● Exercise description
List each line of the listing below that contains the word "screenshot".
----- Raw records
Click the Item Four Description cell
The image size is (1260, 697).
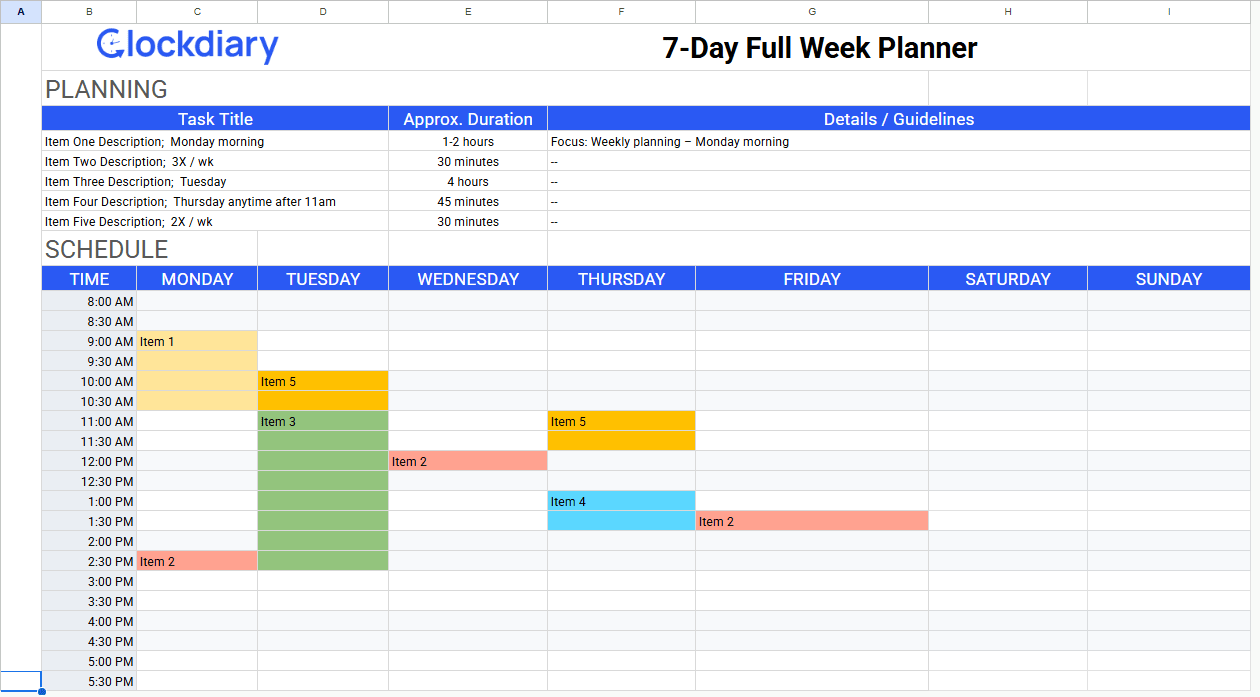215,202
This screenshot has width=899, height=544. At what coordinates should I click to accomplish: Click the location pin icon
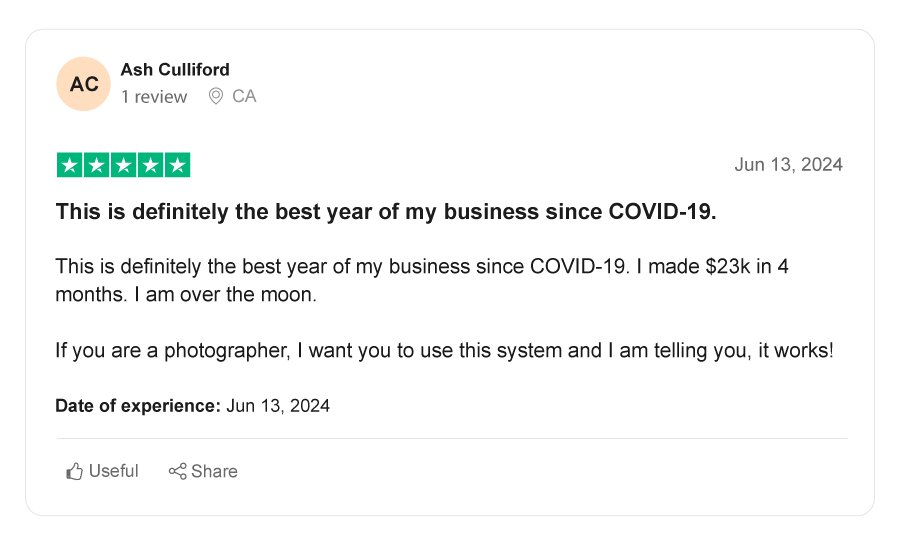tap(215, 96)
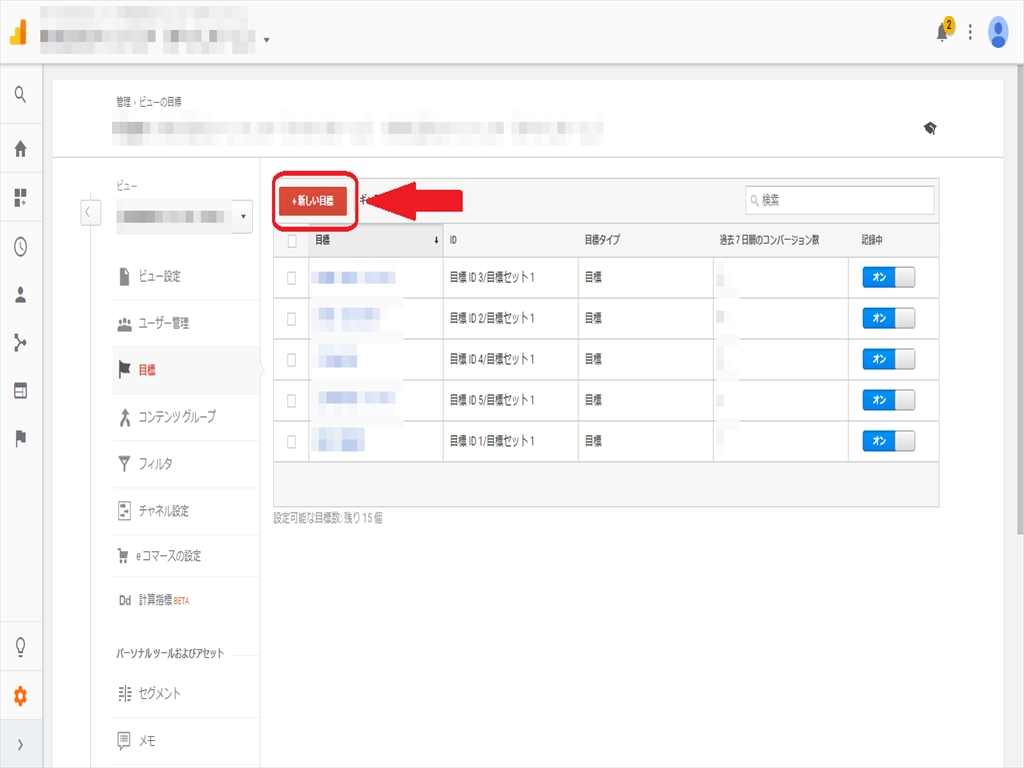Toggle recording switch for 目標 ID 1
The width and height of the screenshot is (1024, 768).
(x=888, y=441)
----------
● Full answer
This screenshot has width=899, height=544. At what coordinates should I click to accomplish: Click the location pin icon
The width and height of the screenshot is (1024, 768).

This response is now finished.